Task to complete. Every entry that follows needs to be repeated exactly.
Start of Entries supplied
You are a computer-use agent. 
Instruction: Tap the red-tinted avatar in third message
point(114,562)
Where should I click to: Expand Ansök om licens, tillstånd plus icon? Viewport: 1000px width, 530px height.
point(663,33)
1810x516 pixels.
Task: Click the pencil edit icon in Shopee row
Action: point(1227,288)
End of Entries supplied
Expected answer.
You are a computer-use agent. 
Instruction: Tap the red-tinted avatar in third message
point(114,562)
Where should I click to: Expand Ansök om licens, tillstånd plus icon? Viewport: 1000px width, 530px height.
point(663,33)
1810x516 pixels.
Task: Click the pencil edit icon in Shopee row
Action: point(1227,288)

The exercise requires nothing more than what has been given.